:: TEXTO DO DOCUMENTO ::
--

O Piso Nacional do Magistério e os desafios dos trabalhadores em Educação para 2020
Por Edson Tenório
No dia 27 de dezembro de 2019, a Confederação Nacional dos Trabalhadores em Educação (CNTE) lançou uma Nota Pública informando que, a partir de janeiro de 2020, o Piso Nacional do Magistério deverá ser reajustado para R$ 2.886,15. Esse valor é referente ao salário de um profissional em início de carreira, com formação de nível médio (Normal Médio) e com carga horária de 40h/a semanais.
Esse reajuste diz respeito à atualização do valor mínimo de investimento por aluno do ensino fundamental urbano através do Fundo de Manutenção e Desenvolvimento da Educação Básica e Valorização dos Profissionais do Magistério (FUNDEB). Desde 2010, o reajuste do Piso Nacional do Magistério baseia-se no percentual de crescimento do FUNDEB de dois anos anteriores. Para 2020, esse reajuste terá como base o crescimento dos valores estimados nos anos de 2018 (R$ 3.048,73) e 2019 (R$ 3.440,29), totalizando um percentual de 12,84%.
Portanto, esse é o percentual que deve ser levado em consideração para o reajuste dos salários dos trabalhadores em educação das redes públicas de ensino. Em sua nota, a CNTE lembra ainda que o reajuste é autoaplicável e que o MEC tem feito o anúncio oficial ano a ano com o intuito de orientar os entes estaduais e municipais. Afirma também esperar que o Ministério mantenha a postura de coordenação da política pública de valorização do magistério.

--

:: MATERIAL DE ORIGEM ::
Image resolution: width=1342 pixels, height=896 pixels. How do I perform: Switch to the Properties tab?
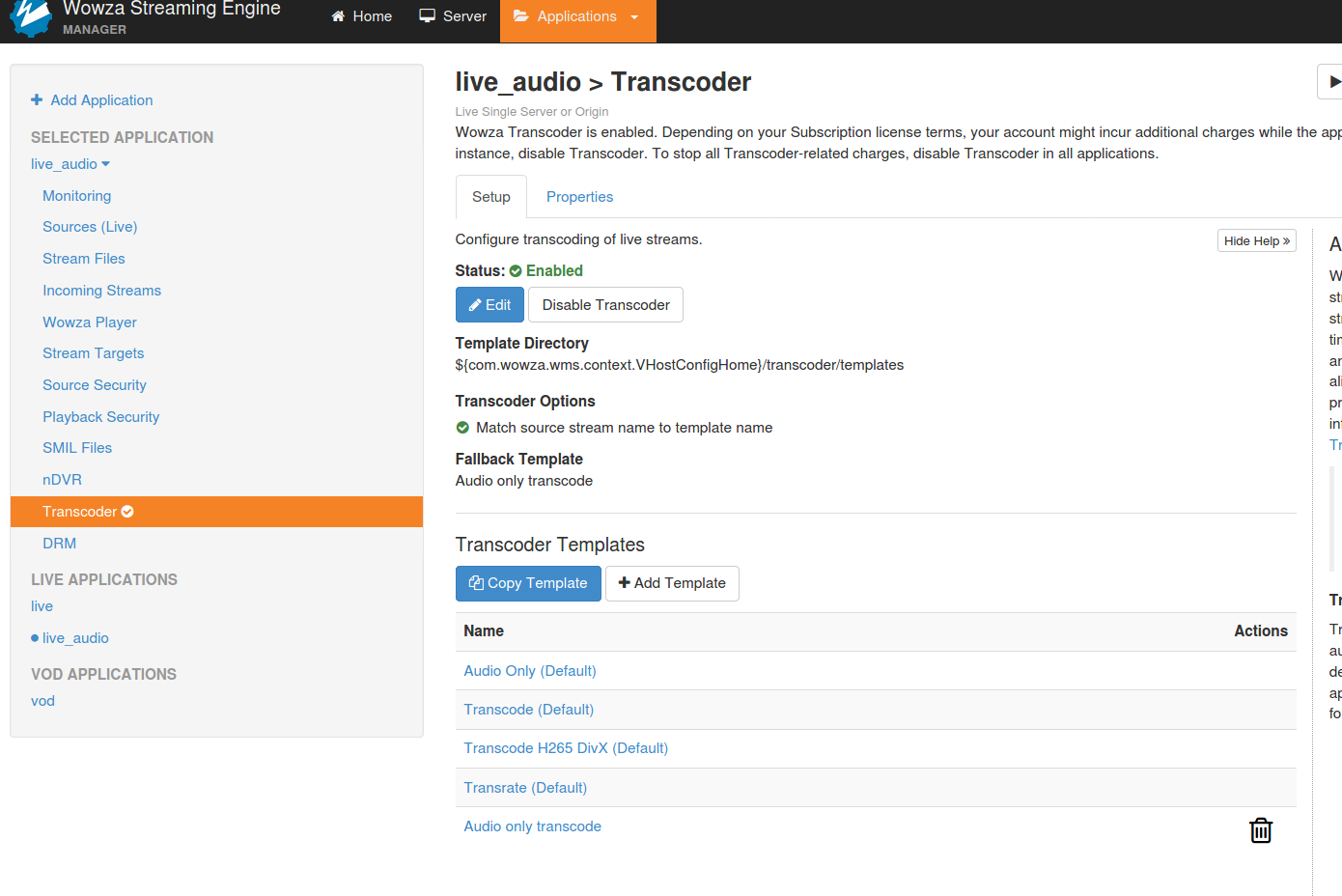click(579, 197)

--

:: TAREFAS A REALIZAR ::
**1)** Relacione todos os valores em reais citados no texto sobre o Piso Nacional do Magistério e indique a que cada um se refere.
**2)** Responda às perguntas abaixo com base no texto sobre o Piso Nacional do Magistério.
(a) Em que data a CNTE lançou a Nota Pública?
(b) Desde que ano o reajuste do Piso Nacional do Magistério se baseia no percentual de crescimento do FUNDEB?
(c) Qual é a carga horária semanal considerada no valor do piso?

:: RESPOSTAS ÀS QUESTÕES ::
**1)**
R$ 2.886,15: valor reajustado do Piso Nacional do Magistério a partir de janeiro de 2020
R$ 3.048,73: valor estimado para 2018
R$ 3.440,29: valor estimado para 2019

**2)**
(a) 27 de dezembro de 2019
(b) 2010
(c) 40h/a semanais